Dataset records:
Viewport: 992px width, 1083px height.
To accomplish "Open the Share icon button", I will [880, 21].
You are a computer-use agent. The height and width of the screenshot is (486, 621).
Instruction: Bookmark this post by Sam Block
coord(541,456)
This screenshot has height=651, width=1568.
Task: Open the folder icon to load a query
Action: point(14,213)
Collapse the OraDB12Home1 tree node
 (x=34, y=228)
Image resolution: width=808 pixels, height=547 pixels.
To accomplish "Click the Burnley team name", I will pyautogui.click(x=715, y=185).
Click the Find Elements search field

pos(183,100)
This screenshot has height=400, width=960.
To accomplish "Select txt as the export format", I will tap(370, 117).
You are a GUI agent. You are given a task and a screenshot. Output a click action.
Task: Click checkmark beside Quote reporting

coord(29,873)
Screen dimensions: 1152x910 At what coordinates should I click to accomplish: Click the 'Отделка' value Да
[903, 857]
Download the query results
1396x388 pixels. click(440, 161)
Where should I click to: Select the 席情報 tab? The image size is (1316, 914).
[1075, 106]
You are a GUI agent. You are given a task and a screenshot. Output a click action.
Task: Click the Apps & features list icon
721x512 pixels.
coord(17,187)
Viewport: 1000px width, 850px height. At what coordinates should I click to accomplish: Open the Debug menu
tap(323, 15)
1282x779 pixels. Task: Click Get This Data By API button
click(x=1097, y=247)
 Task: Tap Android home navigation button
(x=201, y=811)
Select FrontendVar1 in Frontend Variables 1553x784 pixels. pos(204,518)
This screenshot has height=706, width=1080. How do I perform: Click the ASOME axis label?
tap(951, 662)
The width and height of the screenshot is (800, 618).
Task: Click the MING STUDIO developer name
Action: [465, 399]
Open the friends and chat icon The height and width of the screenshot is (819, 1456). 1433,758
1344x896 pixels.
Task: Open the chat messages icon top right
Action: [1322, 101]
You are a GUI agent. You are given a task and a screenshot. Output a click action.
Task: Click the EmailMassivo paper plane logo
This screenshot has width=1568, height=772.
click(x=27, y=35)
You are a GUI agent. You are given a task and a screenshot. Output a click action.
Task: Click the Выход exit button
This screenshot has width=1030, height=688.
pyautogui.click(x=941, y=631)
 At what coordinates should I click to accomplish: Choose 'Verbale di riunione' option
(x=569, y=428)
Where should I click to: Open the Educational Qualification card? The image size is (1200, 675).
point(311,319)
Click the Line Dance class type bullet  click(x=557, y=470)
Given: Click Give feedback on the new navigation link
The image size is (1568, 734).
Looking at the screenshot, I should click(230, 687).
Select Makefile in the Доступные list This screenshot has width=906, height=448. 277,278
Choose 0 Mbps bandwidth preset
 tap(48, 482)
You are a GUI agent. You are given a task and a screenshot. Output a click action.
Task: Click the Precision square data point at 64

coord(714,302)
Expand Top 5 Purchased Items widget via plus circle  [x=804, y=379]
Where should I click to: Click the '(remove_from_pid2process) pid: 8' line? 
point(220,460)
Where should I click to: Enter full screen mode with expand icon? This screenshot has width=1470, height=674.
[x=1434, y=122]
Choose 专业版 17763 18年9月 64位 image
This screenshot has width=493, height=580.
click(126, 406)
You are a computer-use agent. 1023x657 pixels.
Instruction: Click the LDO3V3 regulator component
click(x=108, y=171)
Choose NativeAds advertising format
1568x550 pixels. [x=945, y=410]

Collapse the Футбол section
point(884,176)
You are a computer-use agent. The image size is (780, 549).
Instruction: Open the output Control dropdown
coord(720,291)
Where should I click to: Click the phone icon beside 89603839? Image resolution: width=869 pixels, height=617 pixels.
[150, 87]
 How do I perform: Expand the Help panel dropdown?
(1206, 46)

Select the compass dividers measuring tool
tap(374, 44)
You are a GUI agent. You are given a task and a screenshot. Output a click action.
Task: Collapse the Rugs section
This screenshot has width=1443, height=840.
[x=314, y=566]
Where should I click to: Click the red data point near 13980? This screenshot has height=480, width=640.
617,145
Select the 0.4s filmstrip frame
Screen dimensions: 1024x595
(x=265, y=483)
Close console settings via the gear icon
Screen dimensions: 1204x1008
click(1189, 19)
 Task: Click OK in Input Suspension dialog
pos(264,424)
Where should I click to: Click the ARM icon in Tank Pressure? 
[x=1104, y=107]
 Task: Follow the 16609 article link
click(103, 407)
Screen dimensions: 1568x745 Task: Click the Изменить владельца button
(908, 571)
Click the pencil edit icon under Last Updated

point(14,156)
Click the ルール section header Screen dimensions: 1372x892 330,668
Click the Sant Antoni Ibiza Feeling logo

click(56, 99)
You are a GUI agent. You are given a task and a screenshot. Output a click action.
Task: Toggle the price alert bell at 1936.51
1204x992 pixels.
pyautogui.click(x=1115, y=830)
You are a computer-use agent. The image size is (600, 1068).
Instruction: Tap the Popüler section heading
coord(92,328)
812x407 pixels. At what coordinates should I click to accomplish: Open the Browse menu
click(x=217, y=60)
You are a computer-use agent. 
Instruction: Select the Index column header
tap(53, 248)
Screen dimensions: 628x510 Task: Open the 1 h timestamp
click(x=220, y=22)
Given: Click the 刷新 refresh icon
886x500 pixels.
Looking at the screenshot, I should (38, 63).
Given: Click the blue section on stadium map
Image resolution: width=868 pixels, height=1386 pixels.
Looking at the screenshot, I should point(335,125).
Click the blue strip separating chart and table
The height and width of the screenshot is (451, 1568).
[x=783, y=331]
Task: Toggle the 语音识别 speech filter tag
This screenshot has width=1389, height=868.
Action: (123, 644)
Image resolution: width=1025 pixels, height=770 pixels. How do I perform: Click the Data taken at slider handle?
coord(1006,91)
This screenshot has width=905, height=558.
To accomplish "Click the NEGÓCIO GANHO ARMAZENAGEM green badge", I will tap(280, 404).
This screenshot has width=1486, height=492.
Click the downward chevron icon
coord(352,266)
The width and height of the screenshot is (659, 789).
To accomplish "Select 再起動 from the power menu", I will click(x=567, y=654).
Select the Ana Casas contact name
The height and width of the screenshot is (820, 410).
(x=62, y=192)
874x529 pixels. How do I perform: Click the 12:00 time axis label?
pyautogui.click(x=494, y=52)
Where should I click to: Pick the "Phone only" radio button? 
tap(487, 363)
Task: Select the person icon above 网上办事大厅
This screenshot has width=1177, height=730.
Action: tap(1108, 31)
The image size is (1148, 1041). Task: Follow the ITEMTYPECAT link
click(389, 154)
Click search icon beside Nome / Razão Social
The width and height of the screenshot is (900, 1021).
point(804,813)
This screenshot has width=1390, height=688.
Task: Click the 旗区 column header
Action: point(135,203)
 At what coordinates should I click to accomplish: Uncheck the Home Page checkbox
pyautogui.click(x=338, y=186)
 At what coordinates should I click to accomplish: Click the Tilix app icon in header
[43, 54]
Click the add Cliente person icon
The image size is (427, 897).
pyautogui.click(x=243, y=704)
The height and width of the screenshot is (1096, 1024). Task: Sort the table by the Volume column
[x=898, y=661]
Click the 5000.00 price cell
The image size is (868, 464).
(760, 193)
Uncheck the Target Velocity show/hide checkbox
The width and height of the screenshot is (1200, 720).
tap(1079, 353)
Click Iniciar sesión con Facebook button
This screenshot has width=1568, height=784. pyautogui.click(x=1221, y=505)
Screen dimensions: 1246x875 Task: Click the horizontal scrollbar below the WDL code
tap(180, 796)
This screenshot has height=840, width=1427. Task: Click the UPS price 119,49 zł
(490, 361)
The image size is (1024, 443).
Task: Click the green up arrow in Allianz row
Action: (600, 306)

Task instructions: Within the data above, how many lines include the string "list"? Answer with the number by itself.

Written solution: 2